WHO chief asks for pressure on Washington to reconsider withdrawal

WHO chief asks for pressure on Washington to reconsider withdrawal

The World Health Organisation (WHO) chief has asked global leaders to lean on Washington to reverse President Donald Trump’s decision to withdraw from the UN health agency.

Countries also pressed WHO at a key budget meeting about how it might cope with the exit of its biggest donor, according to internal meeting materials obtained by The Associated Press.

German envoy Bjorn Kummel warned: “The roof is on fire, and we need to stop the fire as soon as possible.”

For 2024-2025, the US is WHO’s biggest donor by far, putting in an estimated 988 million dollars (£803 million), roughly 14% of the WHO’s budget.

A budget document presented at the meeting showed WHO’s health emergencies program has a “heavy reliance” on American cash. “Readiness functions” in WHO’s Europe office were more than 80% reliant on the 154 million dollars (£125 million) the US contributes.

The document said US funding “provides the backbone of many of WHO’s large-scale emergency operations,” covering up to 40%.

It said responses in the Middle East, Ukraine and Sudan were at risk, in addition to hundreds of millions of dollars lost by polio eradication and HIV programs.

The US also covers 95% of WHO’s tuberculosis work in Europe and more than 60% of TB efforts in Africa, the Western Pacific and at the agency headquarters in Geneva, the document said.

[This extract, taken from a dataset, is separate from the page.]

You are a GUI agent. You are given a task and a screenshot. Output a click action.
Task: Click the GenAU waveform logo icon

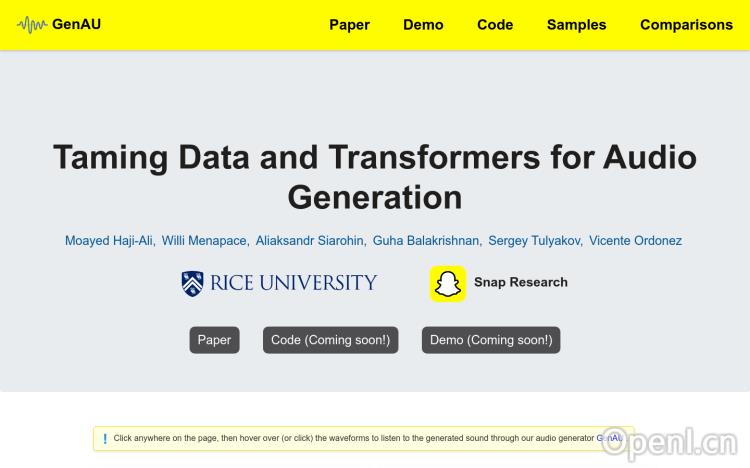click(32, 25)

At a separate private meeting on the impact of the US exit last Wednesday, WHO finance director George Kyriacou said if the agency spends at its current rate, the organisation would “be very much in a hand-to-mouth type situation when it comes to our cash flows” in the first half of 2026.

WHO US Withdrawal
Uganda’s Minister of Health Jane Ruth Aceng receives boxes containing one of three candidate vaccines against the Sudan strain of the Ebola virus (AP/Hajarah Nalwadda)

Since Mr Trump’s executive order, WHO has attempted to withdraw funds from the US for past expenses, Mr Kyriacou said, but most of those “have not been accepted.”

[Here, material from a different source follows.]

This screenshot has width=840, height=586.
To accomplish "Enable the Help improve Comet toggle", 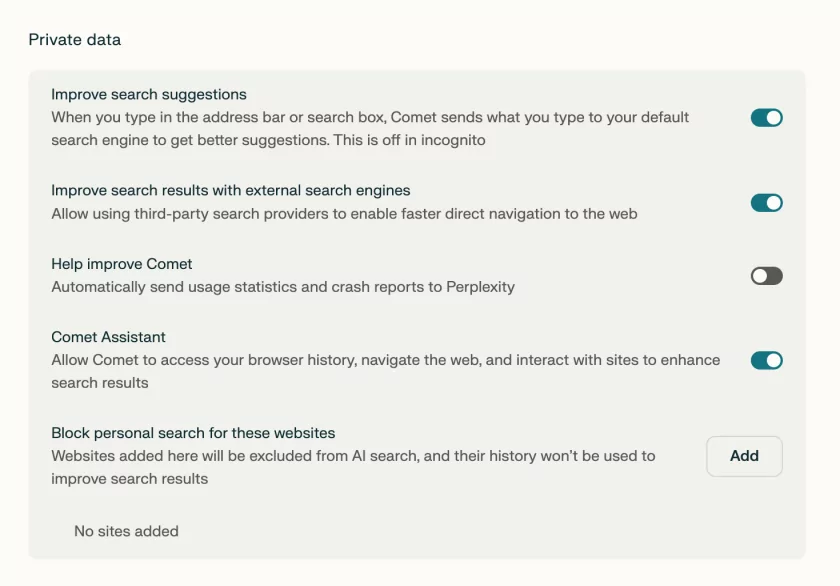I will tap(766, 276).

The US also has yet to settle its owed contributions to WHO for 2024, pushing the agency into a deficit, he added.

Last week, officials at the US Centre for Disease Control and Prevention were instructed to stop working with WHO immediately.

WHO director-general Tedros Adhanom Ghebreyesus told the attendees at the budget meeting that the agency is still providing US scientists with some data — though it is not known what data.

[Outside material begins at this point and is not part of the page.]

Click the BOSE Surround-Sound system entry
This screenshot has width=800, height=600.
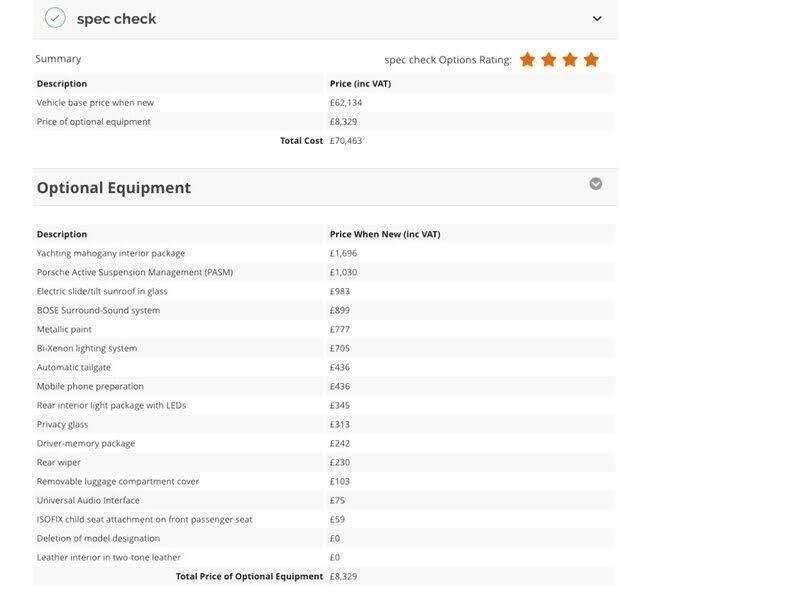[x=98, y=310]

“We continue to give them information because they need it,” Mr Tedros said, urging member countries to contact US officials.

“We would appreciate it if you continue to push and reach out to them to reconsider.”

Among other health crises, WHO is working to stop outbreaks of Marburg virus in Tanzania, Ebola in Uganda and mpox in Congo.

Mr Tedros rebutted Mr Trump’s three stated reasons for leaving the agency in the executive order signed on January 20 — Mr Trump’s first day back in office. In the order, the president said WHO mishandled the COVID-19 pandemic that began in China, failed to adopt needed reforms and that US membership required “unfairly onerous payments.”

Trump
President Donald Trump speaks to reporters next to Air Force One (AP/Ben Curtis)

Mr Tedros also said he believed the US departure was “not about the money” but more about the “void” in outbreak details and other critical health information that the United States would face in the future.

“Bringing the US back will be very important,” he told meeting attendees. “And on that, I think all of you can play a role.”

Mr Kummel, a senior advisor on global health in Germany’s health ministry, described the US exit as “the most extensive crisis WHO has been facing in the past decades.”

He also asked: “What concrete functions of WHO will collapse if the funding of the US is not existent anymore?”

Officials from countries including Bangladesh and France asked what specific plans WHO had to deal with the loss of US funding and wondered which health programs would be cut as a result.

The AP obtained a document shared among some WHO senior managers that laid out several options, including a proposal that each major department or office might be slashed in half by the end of the year.

WHO declined to comment on whether Mr Tedros had privately asked countries to lobby on the agency’s behalf.